_Supplied records_.
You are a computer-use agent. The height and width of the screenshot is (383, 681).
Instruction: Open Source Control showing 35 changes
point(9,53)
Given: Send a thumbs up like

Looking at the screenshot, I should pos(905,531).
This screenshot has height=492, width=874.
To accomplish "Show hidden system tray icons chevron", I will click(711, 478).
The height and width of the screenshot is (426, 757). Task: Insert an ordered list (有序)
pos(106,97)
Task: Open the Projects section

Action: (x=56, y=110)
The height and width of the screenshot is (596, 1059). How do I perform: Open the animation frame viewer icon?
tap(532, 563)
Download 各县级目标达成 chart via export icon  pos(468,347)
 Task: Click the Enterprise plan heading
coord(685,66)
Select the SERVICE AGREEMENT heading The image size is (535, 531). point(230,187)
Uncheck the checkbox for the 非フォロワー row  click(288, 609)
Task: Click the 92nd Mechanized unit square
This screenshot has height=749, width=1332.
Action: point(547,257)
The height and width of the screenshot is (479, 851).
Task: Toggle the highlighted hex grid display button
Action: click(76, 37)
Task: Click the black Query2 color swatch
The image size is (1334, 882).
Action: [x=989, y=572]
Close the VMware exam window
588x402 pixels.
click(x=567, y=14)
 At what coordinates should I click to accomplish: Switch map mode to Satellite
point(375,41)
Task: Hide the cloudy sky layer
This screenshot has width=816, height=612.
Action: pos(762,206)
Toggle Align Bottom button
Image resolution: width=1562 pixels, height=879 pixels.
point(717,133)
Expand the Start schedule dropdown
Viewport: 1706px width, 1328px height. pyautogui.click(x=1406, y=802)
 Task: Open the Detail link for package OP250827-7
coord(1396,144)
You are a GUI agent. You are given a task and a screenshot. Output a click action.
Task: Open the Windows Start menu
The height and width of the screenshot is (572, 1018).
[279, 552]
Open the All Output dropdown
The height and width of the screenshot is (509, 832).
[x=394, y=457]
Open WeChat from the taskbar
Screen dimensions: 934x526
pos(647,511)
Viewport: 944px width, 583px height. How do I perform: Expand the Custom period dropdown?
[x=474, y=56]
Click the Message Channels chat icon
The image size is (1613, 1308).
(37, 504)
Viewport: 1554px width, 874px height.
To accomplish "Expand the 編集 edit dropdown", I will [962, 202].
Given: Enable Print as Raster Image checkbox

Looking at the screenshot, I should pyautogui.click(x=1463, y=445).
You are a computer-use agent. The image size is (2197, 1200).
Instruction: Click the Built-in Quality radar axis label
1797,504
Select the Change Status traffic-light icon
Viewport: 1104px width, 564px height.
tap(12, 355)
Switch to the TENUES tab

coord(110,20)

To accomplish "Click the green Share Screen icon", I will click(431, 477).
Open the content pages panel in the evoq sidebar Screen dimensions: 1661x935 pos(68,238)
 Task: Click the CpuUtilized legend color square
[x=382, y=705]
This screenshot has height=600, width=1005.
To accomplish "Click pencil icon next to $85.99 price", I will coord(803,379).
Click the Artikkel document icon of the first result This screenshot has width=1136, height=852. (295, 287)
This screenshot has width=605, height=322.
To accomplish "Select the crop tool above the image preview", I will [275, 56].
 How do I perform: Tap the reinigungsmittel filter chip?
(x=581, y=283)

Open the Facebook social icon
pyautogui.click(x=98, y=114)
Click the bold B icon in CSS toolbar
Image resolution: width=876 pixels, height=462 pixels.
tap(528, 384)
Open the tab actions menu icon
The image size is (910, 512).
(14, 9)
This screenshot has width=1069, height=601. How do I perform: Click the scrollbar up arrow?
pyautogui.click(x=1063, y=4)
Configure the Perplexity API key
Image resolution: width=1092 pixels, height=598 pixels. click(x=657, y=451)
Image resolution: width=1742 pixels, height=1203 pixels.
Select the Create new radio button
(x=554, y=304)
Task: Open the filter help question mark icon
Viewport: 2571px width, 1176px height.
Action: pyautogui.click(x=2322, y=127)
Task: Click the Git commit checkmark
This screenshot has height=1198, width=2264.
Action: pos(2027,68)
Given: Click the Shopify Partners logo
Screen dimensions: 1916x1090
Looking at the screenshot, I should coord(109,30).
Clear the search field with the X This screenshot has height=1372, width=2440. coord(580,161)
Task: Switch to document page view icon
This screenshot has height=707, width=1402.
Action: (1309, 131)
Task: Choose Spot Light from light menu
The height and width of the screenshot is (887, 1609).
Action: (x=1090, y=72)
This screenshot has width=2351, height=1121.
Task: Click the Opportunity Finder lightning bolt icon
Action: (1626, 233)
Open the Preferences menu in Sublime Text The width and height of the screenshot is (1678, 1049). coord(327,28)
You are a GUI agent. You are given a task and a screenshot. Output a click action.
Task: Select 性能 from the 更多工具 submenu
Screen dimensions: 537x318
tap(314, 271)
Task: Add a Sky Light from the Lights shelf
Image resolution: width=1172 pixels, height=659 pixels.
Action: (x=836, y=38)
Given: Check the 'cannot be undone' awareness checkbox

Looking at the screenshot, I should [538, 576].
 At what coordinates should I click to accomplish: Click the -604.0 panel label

_Work instruction_. The lines above, from the start of the records through the one containing "Download 各县级目标达成 chart", are to be printed exactly, and nothing else is to be included.

_Answer below_.
You are a computer-use agent. The height and width of the screenshot is (383, 681).
Instruction: Open Source Control showing 35 changes
point(9,53)
Given: Send a thumbs up like

Looking at the screenshot, I should pos(905,531).
This screenshot has height=492, width=874.
To accomplish "Show hidden system tray icons chevron", I will click(711, 478).
The height and width of the screenshot is (426, 757). Task: Insert an ordered list (有序)
pos(106,97)
Task: Open the Projects section

Action: (x=56, y=110)
The height and width of the screenshot is (596, 1059). How do I perform: Open the animation frame viewer icon?
tap(532, 563)
Download 各县级目标达成 chart via export icon  pos(468,347)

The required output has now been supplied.